■ **STATED GOAL**
Format the rows starting at the line containing "1000x562 pixels." and ending at the end of the rows as a JSON list of strings, one string per line, with blank lines omitted.

■ **RECORD EXCERPTS**
———

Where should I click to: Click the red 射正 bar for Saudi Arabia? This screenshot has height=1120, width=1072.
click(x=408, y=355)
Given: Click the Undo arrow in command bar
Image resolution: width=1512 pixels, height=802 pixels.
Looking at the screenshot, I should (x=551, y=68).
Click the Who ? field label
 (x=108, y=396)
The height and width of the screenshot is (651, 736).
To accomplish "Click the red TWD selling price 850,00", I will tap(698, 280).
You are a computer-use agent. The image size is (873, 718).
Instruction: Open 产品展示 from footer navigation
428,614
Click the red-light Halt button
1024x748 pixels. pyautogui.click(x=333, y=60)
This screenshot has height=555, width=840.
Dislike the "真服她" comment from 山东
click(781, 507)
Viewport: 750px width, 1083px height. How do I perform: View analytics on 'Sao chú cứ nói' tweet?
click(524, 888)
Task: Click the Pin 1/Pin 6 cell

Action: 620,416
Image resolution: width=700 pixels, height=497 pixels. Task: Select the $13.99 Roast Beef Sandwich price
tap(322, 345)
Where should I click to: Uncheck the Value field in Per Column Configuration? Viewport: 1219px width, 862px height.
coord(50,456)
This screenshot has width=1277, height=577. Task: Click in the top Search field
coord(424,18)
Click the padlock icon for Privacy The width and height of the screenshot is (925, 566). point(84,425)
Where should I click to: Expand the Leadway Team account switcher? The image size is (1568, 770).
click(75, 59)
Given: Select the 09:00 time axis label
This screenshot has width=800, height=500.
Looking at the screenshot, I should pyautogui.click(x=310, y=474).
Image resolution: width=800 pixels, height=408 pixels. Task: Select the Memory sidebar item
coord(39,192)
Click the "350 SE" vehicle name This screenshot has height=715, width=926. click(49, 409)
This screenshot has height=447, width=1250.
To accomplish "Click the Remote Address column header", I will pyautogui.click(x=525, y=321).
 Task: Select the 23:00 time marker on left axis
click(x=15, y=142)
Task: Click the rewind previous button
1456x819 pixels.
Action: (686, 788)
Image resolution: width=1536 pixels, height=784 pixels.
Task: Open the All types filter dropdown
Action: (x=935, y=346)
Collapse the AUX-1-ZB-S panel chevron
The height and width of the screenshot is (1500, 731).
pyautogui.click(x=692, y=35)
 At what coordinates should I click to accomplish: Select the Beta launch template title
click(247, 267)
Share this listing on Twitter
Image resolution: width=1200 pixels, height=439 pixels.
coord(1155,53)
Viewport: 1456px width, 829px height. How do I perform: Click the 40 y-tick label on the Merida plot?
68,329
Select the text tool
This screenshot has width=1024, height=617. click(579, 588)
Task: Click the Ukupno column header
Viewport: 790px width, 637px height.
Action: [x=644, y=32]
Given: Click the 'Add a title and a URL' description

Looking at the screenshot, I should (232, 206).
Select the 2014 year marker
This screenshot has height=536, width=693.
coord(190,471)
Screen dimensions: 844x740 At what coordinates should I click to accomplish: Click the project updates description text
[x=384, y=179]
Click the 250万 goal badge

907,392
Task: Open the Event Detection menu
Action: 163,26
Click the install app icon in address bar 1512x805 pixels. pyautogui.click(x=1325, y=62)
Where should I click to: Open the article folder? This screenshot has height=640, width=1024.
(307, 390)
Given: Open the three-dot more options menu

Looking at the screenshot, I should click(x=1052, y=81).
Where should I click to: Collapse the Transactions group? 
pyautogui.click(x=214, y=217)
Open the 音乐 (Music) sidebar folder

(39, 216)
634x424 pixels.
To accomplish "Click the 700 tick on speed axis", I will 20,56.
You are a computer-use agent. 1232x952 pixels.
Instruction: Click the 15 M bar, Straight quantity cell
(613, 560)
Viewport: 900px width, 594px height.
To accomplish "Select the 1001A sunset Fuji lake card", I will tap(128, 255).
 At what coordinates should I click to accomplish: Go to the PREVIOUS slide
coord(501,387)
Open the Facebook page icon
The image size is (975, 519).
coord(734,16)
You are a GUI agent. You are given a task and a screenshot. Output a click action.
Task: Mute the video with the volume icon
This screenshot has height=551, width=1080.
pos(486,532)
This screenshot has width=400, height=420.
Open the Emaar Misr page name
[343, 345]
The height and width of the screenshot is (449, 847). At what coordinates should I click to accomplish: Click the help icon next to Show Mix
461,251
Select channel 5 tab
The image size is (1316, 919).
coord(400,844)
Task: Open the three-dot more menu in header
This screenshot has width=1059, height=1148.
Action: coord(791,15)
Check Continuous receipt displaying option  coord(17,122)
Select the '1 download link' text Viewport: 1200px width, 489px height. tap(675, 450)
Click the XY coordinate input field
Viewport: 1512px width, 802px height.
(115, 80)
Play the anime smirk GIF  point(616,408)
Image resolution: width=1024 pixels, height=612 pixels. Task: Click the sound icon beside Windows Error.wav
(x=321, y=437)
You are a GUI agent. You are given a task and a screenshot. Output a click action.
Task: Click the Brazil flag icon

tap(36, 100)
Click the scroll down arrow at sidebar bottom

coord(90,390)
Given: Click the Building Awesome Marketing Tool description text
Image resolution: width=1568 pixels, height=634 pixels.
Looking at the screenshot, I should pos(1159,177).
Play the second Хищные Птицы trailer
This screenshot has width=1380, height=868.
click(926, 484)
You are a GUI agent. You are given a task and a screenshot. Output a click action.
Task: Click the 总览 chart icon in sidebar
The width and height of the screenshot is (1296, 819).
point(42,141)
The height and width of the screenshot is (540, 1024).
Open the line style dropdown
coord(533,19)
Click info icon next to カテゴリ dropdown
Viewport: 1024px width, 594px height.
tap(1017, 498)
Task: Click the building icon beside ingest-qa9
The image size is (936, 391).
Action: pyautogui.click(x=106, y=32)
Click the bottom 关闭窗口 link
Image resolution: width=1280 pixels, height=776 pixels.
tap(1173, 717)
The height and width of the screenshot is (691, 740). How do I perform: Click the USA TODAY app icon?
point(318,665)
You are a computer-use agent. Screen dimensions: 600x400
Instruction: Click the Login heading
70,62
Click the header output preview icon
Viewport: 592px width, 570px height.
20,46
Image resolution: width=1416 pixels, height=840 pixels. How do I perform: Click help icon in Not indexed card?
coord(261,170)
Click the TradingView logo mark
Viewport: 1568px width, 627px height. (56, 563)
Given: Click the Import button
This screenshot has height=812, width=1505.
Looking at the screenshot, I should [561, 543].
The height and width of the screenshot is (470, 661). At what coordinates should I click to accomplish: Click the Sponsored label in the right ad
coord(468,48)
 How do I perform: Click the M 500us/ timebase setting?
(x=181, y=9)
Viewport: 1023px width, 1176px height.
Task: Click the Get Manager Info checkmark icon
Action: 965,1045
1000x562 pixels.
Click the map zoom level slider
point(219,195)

———

■ **ANSWER TO THIS EXERCISE**
[
  "1000x562 pixels.",
  "Click the map zoom level slider",
  "point(219,195)"
]